⑨未来を変える災害の記憶をつなぐ仕組みづくり
阪本真由美さん(兵庫県立大学大学院減災復興政策研究科教授)は、オンラインで参加。「未来を変える災害の記憶をつなぐ仕組みづくり」というテーマで講演を行った。経験と教訓の継承、災害文化の形成などを目的とする「阪神・淡路大震災記念 人と防災未来センター」の取り組みを紹介。実践的な防災研究とともに災害対策専門職員(自治体職員)の育成が進められてきたことを画期的な点として示した。さらに、神戸市の防災教育についても言及。小中学校の防災教育実施率が100%であることから、同市の高校生は震災を「よく知っている」が、「実体験としては伝えられない」という実態を指摘。これからは被災者と未災者の対話、復興ダイアローグなどを通して、「伝え方」を広める必要があると述べた。
⑩大震災から30年後の都市防災の課題と今後の展望
講演の最後は、廣井悠さん(東京大学先端科学技術研究センター教授)が「大震災から30年後の都市防災の課題と今後の展望」として話題提供を行った。
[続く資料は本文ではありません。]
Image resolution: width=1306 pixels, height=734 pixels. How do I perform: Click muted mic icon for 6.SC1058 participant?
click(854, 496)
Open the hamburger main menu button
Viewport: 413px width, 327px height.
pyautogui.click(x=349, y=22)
都市工学の見地から、生活道路の拡幅、老朽住宅の建て替え、密集市街地の整備などの都市防災の取り組みを紹介したうえで、「2050年の人は我々に何をアドバイスするか?」と、未来視点でのバックキャストの必要性を訴えた。
締め括りとして、登壇者全員による討論を実施。廣井さんの論点をつなぐかたちで、「今、2025年を生きる私たち」がなすべきことについて意見交換した。都市の強靭化や災害の記憶の伝承など、大切なバトンが託されている。阪神・淡路大震災からの30年、そしてこの先の30年は地続きであり、今まさに被害に見舞われている人々がいて、必ず次の災害がやってくる。こうした課題意識を広く共有する場となった。